When you hold someone accountable to their ideas, values, and contracts they have made, this is love. If you don’t love someone, you don’t care. You don’t pay attention to them. You don’t care what they do, so you have no reason to hold them accountable.
Some of us learned accountability through more punitive measures like cruelty, pointing out mistakes, “tough love,” and discipline through removing rewards. But I work with people a lot around making accountability this incredible opportunity for connection, growth, and trust building. If you learn to give feedback in a way that is full of positive regard for someone, that asks what they need and then provides them the resources, this is still accountability, but it is rooted in love/caring/respect rather than old notions of needing to push people into a particular kind of mold. Accountability in this way allows someone agency. They can forge their own path, make their own choices, and that boosts confidence in their own ability to solve problems.
At SHRM, many of these speakers were talking about the moment when you have to give feedback and you just…don’t. When you falter at getting the words out of your mouth so you sugar coat it, or don’t say it at all, thus allowing the behavior to perpetuate to yours and the person’s detriment. I heard many say “You need courage at this moment. Get the courage and do it.”
But, it’s not that simple. Or easy. Courage is not just something you can pull off a shelf in your cabinet. It’s something that comes deep from within. It requires emotional and spiritual fortitude that can be stifled fairly easily if not handled with care. Sometimes what looks courageous can come from lack of intelligence or understanding. True courage, the moment where it would take less energy to take one path and choose to take the other harder one, that requires some deep knowledge of yourself.
So, let’s take this example of giving someone feedback. You want to hold someone accountable because you love them or it’s your job, but you have a hard time. These folks from the conference would say “just get the courage.” But I say, don’t do that. Summoning courage in this muscling through way is not courage, it is muscling through. When you have to push something out with that much force, it comes out messy and often harmful. Think about when you’ve had to get something out and you forced it. It probably came out much harsher, meaner, harder than you wanted it to. You likely had to walk it back or repair from the way you gave that information, rather than the information itself. And the information itself was what mattered.
I don’t want you squeezing something that feels hard to you out of the narrow opening you have for yourself to get it out. I don’t want anything forced. I don’t want your feelings to come out like play-doh being squeezed through your hand. I want you to feel as good as you possibly can when giving feedback or when saying something hard.
So, instead. I need you to do something different. I need you to check in with yourself about what you are actually afraid of. What is preventing you from saying or doing the thing? Where does it live in your body? What is the concern here? Because chances are it’s a good concern, born of something really awful that happened to you. Find out from your insides what we’re bracing against, what we’re worried about.

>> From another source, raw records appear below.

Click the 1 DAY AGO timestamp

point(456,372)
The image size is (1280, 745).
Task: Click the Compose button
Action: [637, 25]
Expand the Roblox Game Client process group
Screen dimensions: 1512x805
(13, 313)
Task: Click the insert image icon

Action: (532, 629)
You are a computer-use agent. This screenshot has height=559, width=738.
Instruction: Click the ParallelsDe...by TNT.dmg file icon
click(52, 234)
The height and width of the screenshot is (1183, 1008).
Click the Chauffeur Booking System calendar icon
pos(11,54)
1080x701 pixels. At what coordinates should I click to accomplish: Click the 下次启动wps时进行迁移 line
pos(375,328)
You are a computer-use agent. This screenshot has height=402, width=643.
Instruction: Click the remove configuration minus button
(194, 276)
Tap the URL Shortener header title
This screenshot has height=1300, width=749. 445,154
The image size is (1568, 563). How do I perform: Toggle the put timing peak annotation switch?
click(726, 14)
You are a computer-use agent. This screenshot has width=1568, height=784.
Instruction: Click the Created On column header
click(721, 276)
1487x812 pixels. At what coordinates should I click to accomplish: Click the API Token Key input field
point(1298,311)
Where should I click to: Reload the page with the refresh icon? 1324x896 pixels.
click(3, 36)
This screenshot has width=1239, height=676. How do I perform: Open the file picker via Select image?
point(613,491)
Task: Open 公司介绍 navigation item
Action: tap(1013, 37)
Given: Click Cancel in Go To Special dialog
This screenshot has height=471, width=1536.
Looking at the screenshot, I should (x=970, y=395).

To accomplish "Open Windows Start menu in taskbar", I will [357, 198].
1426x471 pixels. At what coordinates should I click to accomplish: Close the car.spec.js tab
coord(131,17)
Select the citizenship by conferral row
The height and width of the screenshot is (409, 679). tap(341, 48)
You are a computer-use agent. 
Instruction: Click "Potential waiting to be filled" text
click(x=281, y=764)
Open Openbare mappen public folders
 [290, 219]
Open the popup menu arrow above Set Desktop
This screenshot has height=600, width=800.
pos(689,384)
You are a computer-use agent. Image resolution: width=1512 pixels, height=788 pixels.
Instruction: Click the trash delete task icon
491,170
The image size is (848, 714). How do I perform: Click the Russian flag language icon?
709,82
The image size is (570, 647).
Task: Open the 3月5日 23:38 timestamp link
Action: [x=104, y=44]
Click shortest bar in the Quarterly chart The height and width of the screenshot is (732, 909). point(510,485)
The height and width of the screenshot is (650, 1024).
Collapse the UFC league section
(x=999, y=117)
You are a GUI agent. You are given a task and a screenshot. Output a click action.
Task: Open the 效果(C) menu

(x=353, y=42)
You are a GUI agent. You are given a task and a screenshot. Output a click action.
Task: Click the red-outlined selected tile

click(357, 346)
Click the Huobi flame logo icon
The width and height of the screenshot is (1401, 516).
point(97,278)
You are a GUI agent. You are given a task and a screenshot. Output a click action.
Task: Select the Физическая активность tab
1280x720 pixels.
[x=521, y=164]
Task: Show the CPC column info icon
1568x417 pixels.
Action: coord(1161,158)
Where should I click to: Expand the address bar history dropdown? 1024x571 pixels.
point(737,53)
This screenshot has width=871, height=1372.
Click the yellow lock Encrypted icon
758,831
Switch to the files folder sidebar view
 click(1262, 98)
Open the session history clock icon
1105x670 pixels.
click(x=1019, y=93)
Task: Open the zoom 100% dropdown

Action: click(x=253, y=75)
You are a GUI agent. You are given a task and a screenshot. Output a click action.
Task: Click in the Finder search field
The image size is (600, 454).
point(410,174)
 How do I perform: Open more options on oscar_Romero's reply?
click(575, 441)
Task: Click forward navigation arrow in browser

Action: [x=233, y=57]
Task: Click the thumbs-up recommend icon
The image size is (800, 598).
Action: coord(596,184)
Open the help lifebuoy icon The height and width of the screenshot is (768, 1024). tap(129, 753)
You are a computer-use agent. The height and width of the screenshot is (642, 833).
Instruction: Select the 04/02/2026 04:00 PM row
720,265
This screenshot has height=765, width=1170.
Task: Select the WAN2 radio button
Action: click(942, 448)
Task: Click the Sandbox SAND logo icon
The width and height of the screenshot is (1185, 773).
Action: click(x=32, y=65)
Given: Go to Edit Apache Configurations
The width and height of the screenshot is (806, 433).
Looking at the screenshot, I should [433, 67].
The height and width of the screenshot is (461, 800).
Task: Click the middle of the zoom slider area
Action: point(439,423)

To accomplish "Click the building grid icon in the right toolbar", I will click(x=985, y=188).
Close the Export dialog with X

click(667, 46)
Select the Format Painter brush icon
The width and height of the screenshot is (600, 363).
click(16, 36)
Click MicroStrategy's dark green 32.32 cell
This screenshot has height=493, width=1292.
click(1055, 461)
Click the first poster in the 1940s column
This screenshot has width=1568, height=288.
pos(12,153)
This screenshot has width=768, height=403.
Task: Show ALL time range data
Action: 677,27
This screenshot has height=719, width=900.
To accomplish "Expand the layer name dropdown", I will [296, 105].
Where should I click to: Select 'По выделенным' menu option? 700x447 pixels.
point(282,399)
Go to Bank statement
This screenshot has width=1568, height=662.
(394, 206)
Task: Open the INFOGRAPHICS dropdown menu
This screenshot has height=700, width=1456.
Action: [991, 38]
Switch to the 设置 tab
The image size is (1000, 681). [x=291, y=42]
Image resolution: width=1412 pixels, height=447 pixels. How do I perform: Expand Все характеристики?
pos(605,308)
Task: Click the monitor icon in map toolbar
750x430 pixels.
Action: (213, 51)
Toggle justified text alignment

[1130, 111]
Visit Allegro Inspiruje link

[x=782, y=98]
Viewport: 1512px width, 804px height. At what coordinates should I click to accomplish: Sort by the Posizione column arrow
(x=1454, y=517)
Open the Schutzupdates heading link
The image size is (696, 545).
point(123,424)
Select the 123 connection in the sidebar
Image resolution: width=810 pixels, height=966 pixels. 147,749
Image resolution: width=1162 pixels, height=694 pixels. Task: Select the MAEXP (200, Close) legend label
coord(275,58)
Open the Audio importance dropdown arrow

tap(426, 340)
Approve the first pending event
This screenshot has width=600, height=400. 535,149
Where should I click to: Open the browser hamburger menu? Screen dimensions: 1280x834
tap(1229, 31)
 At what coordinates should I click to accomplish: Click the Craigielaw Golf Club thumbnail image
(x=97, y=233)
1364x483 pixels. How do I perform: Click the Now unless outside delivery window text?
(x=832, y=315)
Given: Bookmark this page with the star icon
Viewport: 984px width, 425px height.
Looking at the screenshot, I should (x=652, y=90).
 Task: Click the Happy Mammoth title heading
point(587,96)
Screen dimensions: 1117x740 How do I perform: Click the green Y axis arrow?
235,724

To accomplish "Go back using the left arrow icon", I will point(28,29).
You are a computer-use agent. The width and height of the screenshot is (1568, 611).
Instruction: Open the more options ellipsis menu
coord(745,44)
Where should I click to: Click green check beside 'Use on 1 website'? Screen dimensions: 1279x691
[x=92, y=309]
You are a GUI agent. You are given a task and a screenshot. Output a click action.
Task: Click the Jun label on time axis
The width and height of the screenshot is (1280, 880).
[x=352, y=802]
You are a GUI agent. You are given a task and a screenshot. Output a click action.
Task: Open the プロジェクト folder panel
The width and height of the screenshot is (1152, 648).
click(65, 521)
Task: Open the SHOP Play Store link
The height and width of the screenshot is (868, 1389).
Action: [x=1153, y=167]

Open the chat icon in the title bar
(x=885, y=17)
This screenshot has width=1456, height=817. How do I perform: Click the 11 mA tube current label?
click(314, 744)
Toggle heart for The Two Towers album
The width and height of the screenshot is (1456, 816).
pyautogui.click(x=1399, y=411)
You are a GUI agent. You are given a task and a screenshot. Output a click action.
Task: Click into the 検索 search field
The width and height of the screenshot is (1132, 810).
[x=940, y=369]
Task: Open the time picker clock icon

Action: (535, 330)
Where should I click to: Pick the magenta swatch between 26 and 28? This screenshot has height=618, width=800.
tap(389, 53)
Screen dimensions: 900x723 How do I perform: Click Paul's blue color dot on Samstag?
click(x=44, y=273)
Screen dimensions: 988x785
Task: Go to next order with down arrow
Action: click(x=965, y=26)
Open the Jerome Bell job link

Because once you can identify that, well then you know what you’re actually working with.
Then, play out the worst case scenario. Go ahead, do it. See how your body responds. You give someone feedback and they respond in the worst way possible. What is that? . Do they yell at you? Do they throw something? Do they call you names? Now, we think about what we need to do to keep you safe and what your next step is. What is your response to that worst case scenario?
Here, I’ll give you some options:
“I absolutely can hear that you’re upset, but I will not be yelled at. Should we take a minute so we can come back and talk about this more calmly?”
“Do not throw something at me. Leave my office right now. I am going to get HR/a senior manager to help with this.”
“I will not be called names. You can be angry or upset, but you cannot call me names. Please leave and come back when you have had a moment to calm down and can continue this conversation.”
What if the concern is internal? Do you think if you have to give this feedback it’s an indication you’re a bad leader? Does it mean you’re a bad person? Did you miss something important about your job? Are you behaving just like that one person did one time when they were really awful to you? What do you do about that?
Here, I’ll help:
Review their job description and see where are the areas for improvement and what resources you can provide for that.
Unless you are actively killing puppies, you’re not a bad person. Likely just overwhelmed and overworked.
And you’re not that person, you’re you. And you’re examining their actions so you can do better than they did.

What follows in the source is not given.